What a difference a year makes. Last year at this time I was walking through knee deep snow in the woods in order to get to the grocery store because the roads were too bad to drive on. Now it is a crisp 40 degrees F. and I am able to work in the garden with nothing but a sweatshirt and knit hat on.

Our garden is still producing Swiss chard, kale and red cabbage. If I had used some foresight I probably could have grown a sizable fall crop this year. Live and learn I suppose. From this year forward I will plant a little something just in case, the worst that will happen is that it won't grow.

With that said there are still a number of jobs that need to be maintained here at Whitaker Gardens regardless of the weather. Currently our livestock consist of chickens and rabbits. Their manure is essential for healthy soil here at the Bossy Hen Homestead. Last year when the snow was knee deep I simply emptied the rabbit litter onto the snow and waited until the spring thaw to work it into the soil. The chicken manure went into covered compost bins when weather allowed. Due to the warm weather and lack of snow I am able to work it directly into the garden beds which helps get a jump on the decomposition process. It is important to remember that when you fertilize you are not really feeding the plants themselves so to speak but rather the countless microorganisms within the soil itself. Simply put, healthy soil equals healthy plants.

Early in the fall we added leaves to the beds along with wood ash and manure. The leaves played a number of roles. They provide organic matter for the soil as well as a bit of insulation throughout deep winter. The wood ash helps add lime to the soil. For the most part now it is just a matter of cleaning out the animals living quarters and adding it to the mix.

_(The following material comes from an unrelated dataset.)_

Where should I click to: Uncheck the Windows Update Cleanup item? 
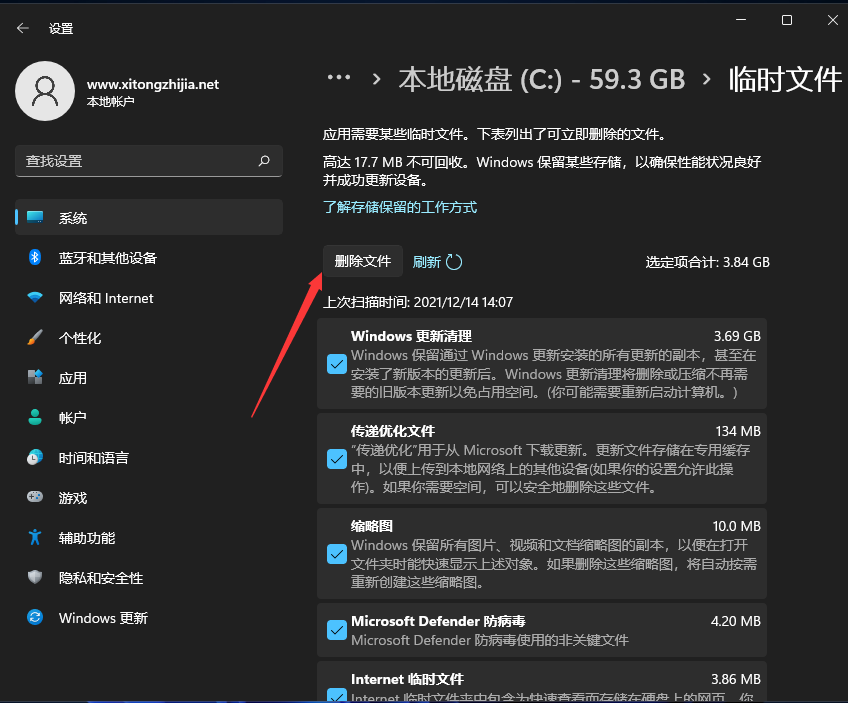point(337,364)
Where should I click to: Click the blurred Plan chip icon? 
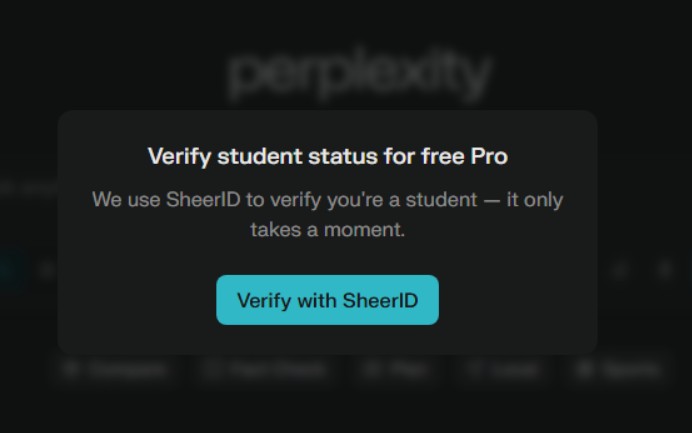pyautogui.click(x=371, y=370)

We currently have a few extra hens since every winter we "hen sit" for a few weeks for friends of ours that go out west for the winter. At this time we raise chickens for eggs and manure. As you can imagine they provide us with plenty of both.

Currently we have four rabbits as well, two does and two bucks. For some time we had a single breeding pair but over the summer a friend of ours was in the process of getting out of the rabbit business so he and his wife gave us a beautiful young buck. We ended up keeping a very friendly female from one of our most recent litters in an effort to strengthen the bloodlines. A few years ago we bought a rabbit for manure and then as time progressed explored the potential of meat rabbits. We found it was not for us and now keep them mainly for their contribution to our soil. We occasionally sell youngsters for a little extra money here and there as well.

I have been extremely grateful for the good the weather. A friend of mine had mentioned we might have a mild winter and at this pace it is difficult to imagine otherwise. Then again check back with me in April! Regardless, it has allowed me to do some work that otherwise would have been put off until next spring and maybe even more importantly has provided us with an extended harvest.

Aside from the garden and livestock maintenance we recently had a pellet stove installed by a good friend of the family. As you can probably tell from this piece good friends are important people to have in your life! Our goal for some time has been to get off of oil and we feel this is an affordable step in the right direction. Initially we had believed that a wood-stove was the route we wanted to go but in hindsight this just makes so much more sense when in relation to our current lifestyle. Our home is only 1200 square feet and there are little children running around. So the pellet stove easily heats the space while not really posing much of a threat to the kids. As you can imagine hauling 40lb bags of pellets into storage is far easier in nice weather than knee high snow as well. Hopefully last winter was one for the ages.

Through it all I have found plenty of time to day dream about next years ventures. I have been exploring the idea of pygmy goats for milk. Quail for eggs and a nice fence to establish more growing areas in our own yard. I have also been toying with the idea of planting some fruit trees on "village" property. I don't mind sharing the harvest and it will allow me to use some prime growing space. Stay tuned my friends!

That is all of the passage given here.